Requirement:
Copy out the records that appear below, exactly as each one reads.

▽

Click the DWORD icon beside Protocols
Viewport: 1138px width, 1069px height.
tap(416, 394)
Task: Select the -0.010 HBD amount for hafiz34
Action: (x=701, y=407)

△

Answer section:
Click the DWORD icon beside Protocols
Viewport: 1138px width, 1069px height.
tap(416, 394)
Task: Select the -0.010 HBD amount for hafiz34
Action: (x=701, y=407)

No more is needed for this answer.